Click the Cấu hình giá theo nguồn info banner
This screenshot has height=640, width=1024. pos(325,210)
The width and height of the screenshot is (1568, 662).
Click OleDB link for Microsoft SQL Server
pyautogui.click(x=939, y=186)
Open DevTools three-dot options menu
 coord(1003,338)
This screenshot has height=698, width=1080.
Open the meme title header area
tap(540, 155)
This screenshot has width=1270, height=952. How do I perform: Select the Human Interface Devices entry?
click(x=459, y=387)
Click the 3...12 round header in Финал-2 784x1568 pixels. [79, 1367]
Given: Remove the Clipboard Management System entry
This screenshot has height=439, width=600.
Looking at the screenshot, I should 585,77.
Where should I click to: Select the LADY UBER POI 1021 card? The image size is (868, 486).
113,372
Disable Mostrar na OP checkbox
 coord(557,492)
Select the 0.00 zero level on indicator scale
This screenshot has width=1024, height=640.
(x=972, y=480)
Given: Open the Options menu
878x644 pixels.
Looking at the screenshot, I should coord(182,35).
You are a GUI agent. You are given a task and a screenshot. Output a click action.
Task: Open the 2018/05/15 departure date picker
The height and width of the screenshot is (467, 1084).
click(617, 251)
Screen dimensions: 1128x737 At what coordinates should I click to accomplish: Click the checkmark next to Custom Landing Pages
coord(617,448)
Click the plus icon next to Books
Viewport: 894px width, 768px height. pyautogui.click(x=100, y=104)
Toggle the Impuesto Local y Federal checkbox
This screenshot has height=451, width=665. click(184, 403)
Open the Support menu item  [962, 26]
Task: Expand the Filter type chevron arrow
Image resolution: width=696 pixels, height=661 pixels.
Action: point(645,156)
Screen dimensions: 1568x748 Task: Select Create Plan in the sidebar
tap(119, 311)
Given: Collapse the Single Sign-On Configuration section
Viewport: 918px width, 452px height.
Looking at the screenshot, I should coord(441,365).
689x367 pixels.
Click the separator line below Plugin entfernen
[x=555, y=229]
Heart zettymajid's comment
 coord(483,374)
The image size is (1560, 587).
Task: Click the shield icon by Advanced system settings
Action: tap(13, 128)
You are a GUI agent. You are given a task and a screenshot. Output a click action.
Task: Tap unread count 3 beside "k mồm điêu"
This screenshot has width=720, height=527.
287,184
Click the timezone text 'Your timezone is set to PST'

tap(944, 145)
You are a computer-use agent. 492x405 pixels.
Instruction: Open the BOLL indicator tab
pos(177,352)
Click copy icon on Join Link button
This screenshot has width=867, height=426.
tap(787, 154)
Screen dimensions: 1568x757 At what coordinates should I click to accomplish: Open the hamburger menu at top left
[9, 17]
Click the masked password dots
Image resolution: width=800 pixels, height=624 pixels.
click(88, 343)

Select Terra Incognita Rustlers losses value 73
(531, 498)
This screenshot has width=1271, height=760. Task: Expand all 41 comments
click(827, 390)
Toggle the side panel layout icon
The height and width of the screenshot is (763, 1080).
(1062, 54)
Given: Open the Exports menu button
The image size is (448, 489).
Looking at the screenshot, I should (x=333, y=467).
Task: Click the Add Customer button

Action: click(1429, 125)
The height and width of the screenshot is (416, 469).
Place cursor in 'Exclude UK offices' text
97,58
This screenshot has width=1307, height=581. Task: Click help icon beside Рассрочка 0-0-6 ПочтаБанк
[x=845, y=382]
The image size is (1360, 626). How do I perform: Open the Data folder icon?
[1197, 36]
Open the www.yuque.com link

**The problem**: Every line from the one holding "Given: Collapse the" through the last line of the listing above should be set down exactly, and nothing more.

**Result**:
Given: Collapse the Single Sign-On Configuration section
Viewport: 918px width, 452px height.
Looking at the screenshot, I should coord(441,365).
689x367 pixels.
Click the separator line below Plugin entfernen
[x=555, y=229]
Heart zettymajid's comment
 coord(483,374)
The image size is (1560, 587).
Task: Click the shield icon by Advanced system settings
Action: tap(13, 128)
You are a GUI agent. You are given a task and a screenshot. Output a click action.
Task: Tap unread count 3 beside "k mồm điêu"
This screenshot has width=720, height=527.
287,184
Click the timezone text 'Your timezone is set to PST'

tap(944, 145)
You are a computer-use agent. 492x405 pixels.
Instruction: Open the BOLL indicator tab
pos(177,352)
Click copy icon on Join Link button
This screenshot has width=867, height=426.
tap(787, 154)
Screen dimensions: 1568x757 At what coordinates should I click to accomplish: Open the hamburger menu at top left
[9, 17]
Click the masked password dots
Image resolution: width=800 pixels, height=624 pixels.
click(88, 343)

Select Terra Incognita Rustlers losses value 73
(531, 498)
This screenshot has width=1271, height=760. Task: Expand all 41 comments
click(827, 390)
Toggle the side panel layout icon
The height and width of the screenshot is (763, 1080).
(1062, 54)
Given: Open the Exports menu button
The image size is (448, 489).
Looking at the screenshot, I should (x=333, y=467).
Task: Click the Add Customer button

Action: click(1429, 125)
The height and width of the screenshot is (416, 469).
Place cursor in 'Exclude UK offices' text
97,58
This screenshot has width=1307, height=581. Task: Click help icon beside Рассрочка 0-0-6 ПочтаБанк
[x=845, y=382]
The image size is (1360, 626). How do I perform: Open the Data folder icon?
[1197, 36]
Open the www.yuque.com link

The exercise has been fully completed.